I got this tin of supplementary food powder so that I could add it on days I was uncertain about how well she was eating. As I’ve already said earlier she has porridge of oats in the mornings with a mashed banana in it.
She likes this fruit so it’s easy to get through breakfast. They get ripe rather fast in the heat and we have to keep buying them every two-three days since more means I have to turn it into cakes and banana bread, all of which she eats with as much fuss as anything else. I want to try semolina porridge too if she would eat it.
Other fruits I have to disguise and put together with ice cream in her dessert section! Or I make a milkshake – that is when I add the food supplement because a milkshake does not feel like much food.
And I have been giving her eggs and fish too. Sandwiches, scrambled eggs and tuna fish etc.
And making cakes and cookies and pasta. That’s the whole problem.
She likes pasta, but I LOVE it.
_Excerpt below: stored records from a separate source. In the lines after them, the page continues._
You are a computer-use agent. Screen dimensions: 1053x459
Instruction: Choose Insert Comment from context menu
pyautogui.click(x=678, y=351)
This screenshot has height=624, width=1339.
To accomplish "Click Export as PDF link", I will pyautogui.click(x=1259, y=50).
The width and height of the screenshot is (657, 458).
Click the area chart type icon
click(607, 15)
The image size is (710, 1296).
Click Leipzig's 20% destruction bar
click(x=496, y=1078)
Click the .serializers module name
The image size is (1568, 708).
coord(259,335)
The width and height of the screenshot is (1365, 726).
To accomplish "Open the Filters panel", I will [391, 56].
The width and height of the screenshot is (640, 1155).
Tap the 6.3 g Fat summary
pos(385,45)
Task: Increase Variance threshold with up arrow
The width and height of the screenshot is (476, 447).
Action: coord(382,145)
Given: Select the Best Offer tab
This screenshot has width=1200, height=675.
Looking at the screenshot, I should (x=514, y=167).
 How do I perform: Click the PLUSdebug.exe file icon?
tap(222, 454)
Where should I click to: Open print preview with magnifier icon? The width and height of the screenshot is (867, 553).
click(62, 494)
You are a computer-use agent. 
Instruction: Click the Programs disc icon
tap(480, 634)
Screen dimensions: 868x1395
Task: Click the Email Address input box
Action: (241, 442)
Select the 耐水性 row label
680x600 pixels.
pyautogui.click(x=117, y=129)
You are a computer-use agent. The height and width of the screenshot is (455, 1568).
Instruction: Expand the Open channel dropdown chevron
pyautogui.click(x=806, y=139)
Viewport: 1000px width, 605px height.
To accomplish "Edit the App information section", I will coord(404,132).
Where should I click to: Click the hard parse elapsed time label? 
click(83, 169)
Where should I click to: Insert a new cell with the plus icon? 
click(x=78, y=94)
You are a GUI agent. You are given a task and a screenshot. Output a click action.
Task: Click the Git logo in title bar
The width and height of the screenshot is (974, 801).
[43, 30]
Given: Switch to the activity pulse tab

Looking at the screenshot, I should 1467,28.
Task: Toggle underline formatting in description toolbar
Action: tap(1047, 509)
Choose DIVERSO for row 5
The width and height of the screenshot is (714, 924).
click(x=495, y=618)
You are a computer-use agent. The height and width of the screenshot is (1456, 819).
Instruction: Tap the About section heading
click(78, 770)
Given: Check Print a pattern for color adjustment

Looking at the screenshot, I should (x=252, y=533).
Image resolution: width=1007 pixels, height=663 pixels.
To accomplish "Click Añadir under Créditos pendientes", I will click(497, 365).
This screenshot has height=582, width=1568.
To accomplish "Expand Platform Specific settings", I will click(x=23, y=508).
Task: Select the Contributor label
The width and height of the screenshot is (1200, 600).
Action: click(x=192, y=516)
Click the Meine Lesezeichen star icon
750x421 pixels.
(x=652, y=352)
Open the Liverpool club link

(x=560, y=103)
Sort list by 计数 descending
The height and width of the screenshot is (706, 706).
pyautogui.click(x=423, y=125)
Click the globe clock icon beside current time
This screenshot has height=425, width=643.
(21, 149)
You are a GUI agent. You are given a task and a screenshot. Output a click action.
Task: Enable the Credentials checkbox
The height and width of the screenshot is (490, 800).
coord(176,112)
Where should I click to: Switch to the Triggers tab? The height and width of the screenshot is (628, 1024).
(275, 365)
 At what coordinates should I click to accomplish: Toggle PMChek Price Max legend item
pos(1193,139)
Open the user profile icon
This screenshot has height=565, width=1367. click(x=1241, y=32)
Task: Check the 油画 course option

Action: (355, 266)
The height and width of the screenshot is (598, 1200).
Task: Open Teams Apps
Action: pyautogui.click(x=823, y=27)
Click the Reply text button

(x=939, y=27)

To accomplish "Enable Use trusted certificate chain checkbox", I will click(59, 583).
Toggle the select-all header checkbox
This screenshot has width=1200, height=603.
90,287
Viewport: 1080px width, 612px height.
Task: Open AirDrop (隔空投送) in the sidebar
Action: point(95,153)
I make such a large quantity so my mother gets enough and then we sit down to dinner and that’s it, appetite (mine) overcomes all sense of proportion and common sense too. And I have been making carrot cake, soft, smooth, yogurt and sugar carrot cake, for her, er, me. I think I’ve consumed more than she has. I’ve made chocolate bread pudding and banana and chocolate chip bread, and cookies with butterscotch bits. The chocolate bread pudding I last made when my kids were at home and it is really easy to just have helping after helping. I have not been taking pictures of these goodies. Food pictures are very dangerous for me. When I’m looking at photos of those fabulous baked dishes on Pinterest I get up and go looking for something in the fridge. My friends are consoling me by saying it’s your thyroid, or it’s hereditary or whatever, but I think it’s my mother’s diet.
I wish she would like these things as much as I do. Or that Uday would polish them off, but no, they are just nibblers. Well, not to be too unkind to myself, all these treats HAVE made Mummy better, even if she has them in smaller quantities than I do. She is certainly more lively, more articulate about what she wants or not. If only I had more self control. Carbohydrates and sugar together are my undoing.
My daughter called today and when I told her my weight I got such a long-distance firing from her and ordered to the gym and to exercise and perhaps try, at least, to control my hunger pangs and shrink that tummy and along with it appetite. I went downstairs, raced around the building till I was sweaty and tired and hot, it is this disgusting summer that’s making me even more inactive.
I am of course, in a quandary, how to keep giving Mummy the kinds of food that have obviously made a difference to her and yet eat less of it myself. I’m thinking about it. I think checking weight regularly is part of the way to control cravings and obviously, doing much more activity. Suvarna is on leave so I have been a bit more active housework wise, otherwise I tend the garden, make beds, clean the bathrooms and tidy up or clean closets, do my sewing and altering, etc. I don’t think this is very hard work and I am thoroughly ashamed to admit it. I cook mostly in the early evenings after she has gone and I have the kitchen to myself, or at about eight o’clock after I come upstairs from my so-called walk. I like to keep cleaning as I cook and she does everything afterwards, so the counter is full of a million things and I find it confusing. She does not like the trips I keep making to the kitchen if she is in there so we give each other space.
I am sure that I can conquer this problem. Others have done it, including a blogger I follow who has just run the London marathon. It needs a fresh take on the whole business of eating and this blessed food is not going to get me to be a useless lump. I am going to note the nutrition as well as the calories consumed, and, basically, DO SOMETHING ABOUT IT. That is a note to myself. Wish me luck.
But before I go, HAPPY EASTER. Have a really blessed day.
(“Blessed” is a common adjective used among my community in place of say, “cursed”…it’s a way I guess of being genteel or something, from days gone by and was very common to describe some nuisance activity or thing especially when I studied in Convent schools, long, long, long, long ago).